Customer Forum

Using Workbooks over slow or long-distance links

Workbooks Support Posted: 2011-02-16 22:52

Obviously a fast network connection is a Good Thing, but Workbooks also works well over relatively slow links. There are a number of reasons for this but it boils down to the fact that the Desktop is downloaded once and thereafter a fairly small amount of traffic is required to cause windows to be drawn, picklists populated and grids filled out.

There are also some more in-depth reasons which I've just posted on our technical blog and which I'm copying here in case it's useful.  The summary, however, is that you should try things for yourself to verify that things really do run quickly from your location.

Workbooks is accessible worldwide, with any modern browser. We have users in Europe, the USA and as far afield as the South Africa, Thailand and Mauritius. The Desktop is a large amount of JavaScript, together with many assets. So why is it still fast to load the Desktop?

  • We've gone for extremely high-capacity network connections - recently upgraded by our provider to 10 Gbit/s - with low latency to our nearest major peering points and especially through LINX.

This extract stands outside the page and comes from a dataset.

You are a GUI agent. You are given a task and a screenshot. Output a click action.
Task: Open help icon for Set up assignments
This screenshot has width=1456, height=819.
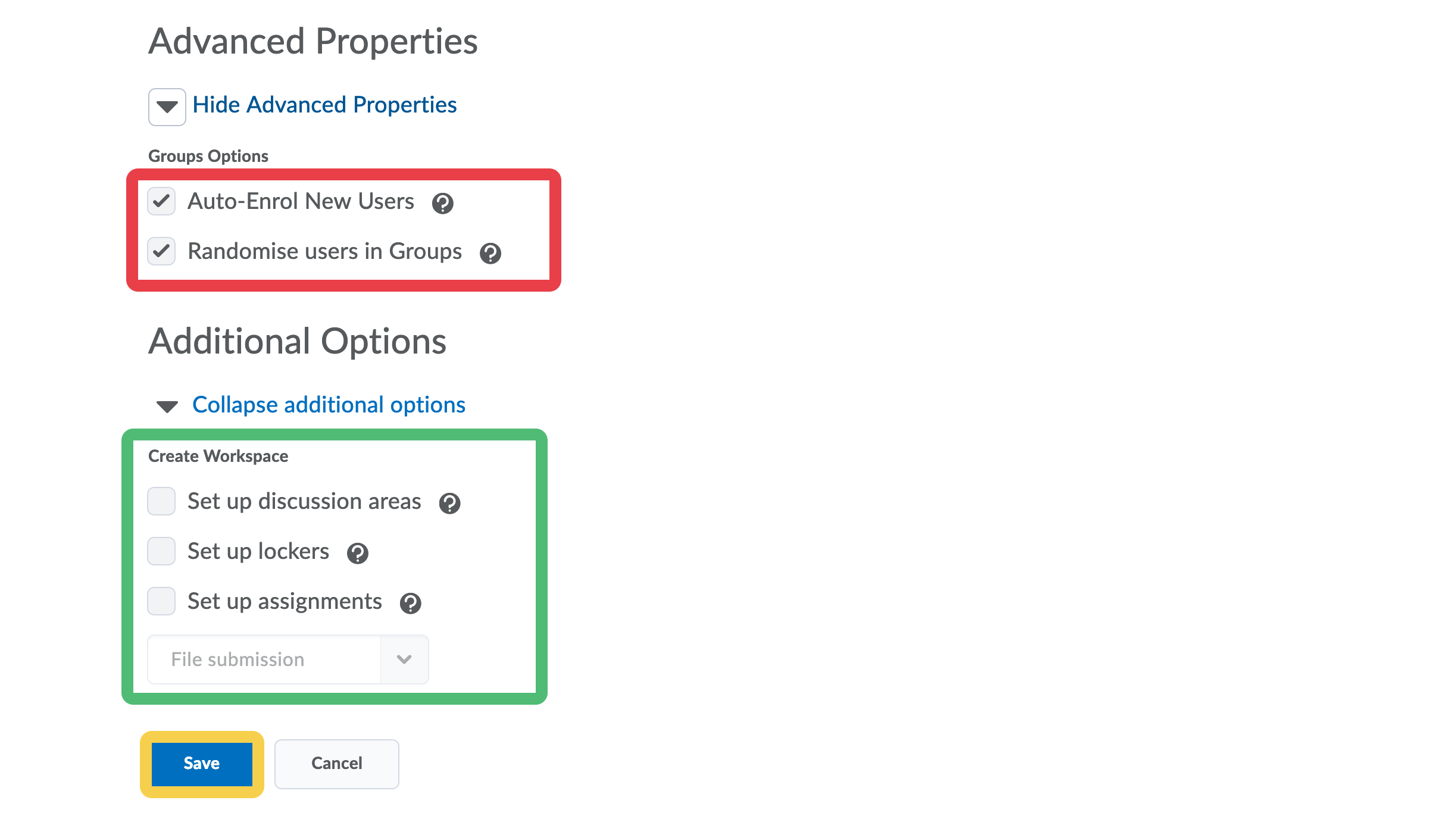click(x=410, y=604)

  • All our assets are packaged and do not cache-expire - built using Scott Becker's excellent Asset Packager plugin. So once they are downloaded they are not re-fetched until we release a new version of our software.

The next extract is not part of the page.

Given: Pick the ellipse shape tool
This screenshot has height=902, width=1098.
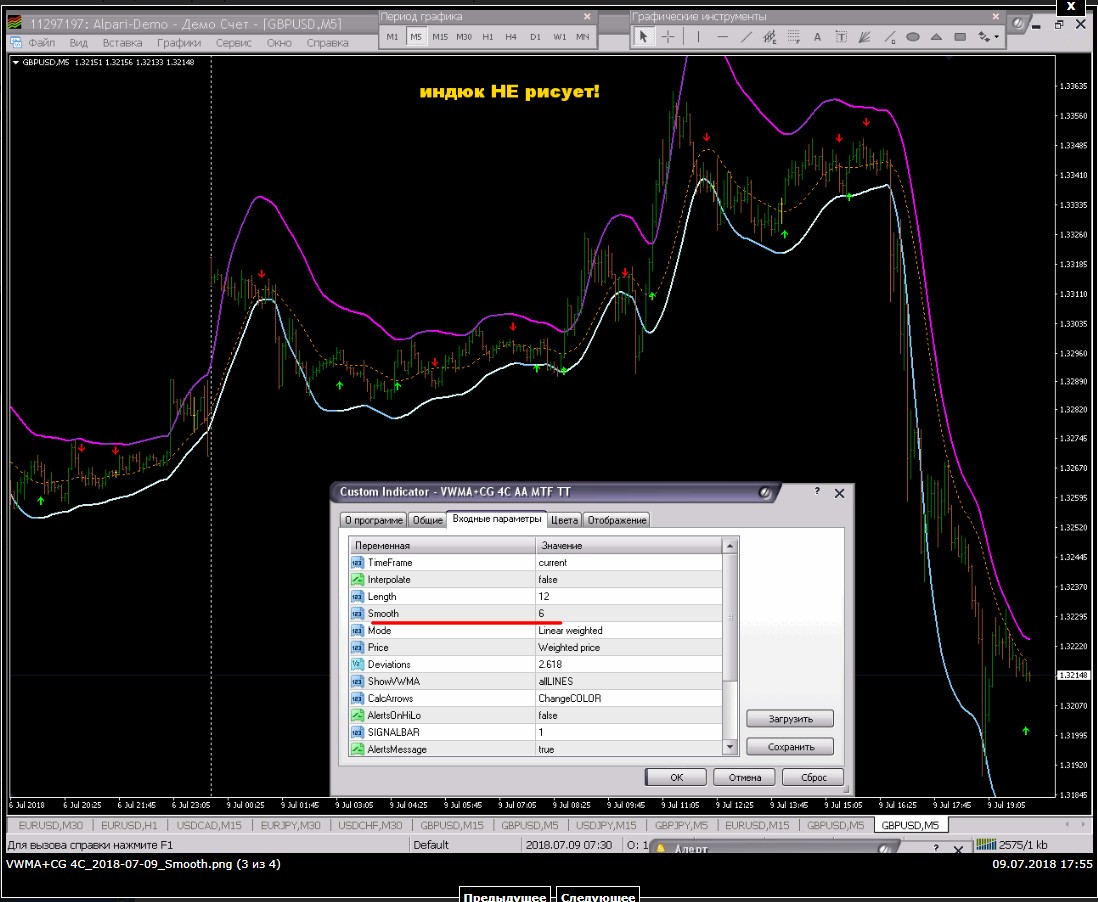Looking at the screenshot, I should coord(913,37).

  • Most interestingly, and most recently, we've adjusted our TCP/IP parameters to follow some neat tricks Google and Microsoft have been adopting recently.... I'd like to explain that here.

TCP/IP connections on a standard network stack often stall over high-latency (often this means "long distance") network connections because the sending client waits for an acknowledgement packet after a small number of packets have been sent.

Worse, this number doesn't increase much and for very long: it reduces even on TCP connections which use HTTP keepalive.  Our initial TCP window size has been bumped right up to 10 packets, which is a full 15K bytes (standard "slow start" settings would allow only 1 or 2 packets to be in transit before an acknowledgement is received). So we can have up to 120K bits in flight before we need an acknowledgement packet back from the far end. This is almost always long enough for all the data in a server response to a client request so windows get drawn on the Desktop with the minimum of delay.

Finally we've now adopted a congestion-control technique called 'CUBIC' which is much better for high-bandwidth but long-distance connections than our previously-adopted 'Reno'.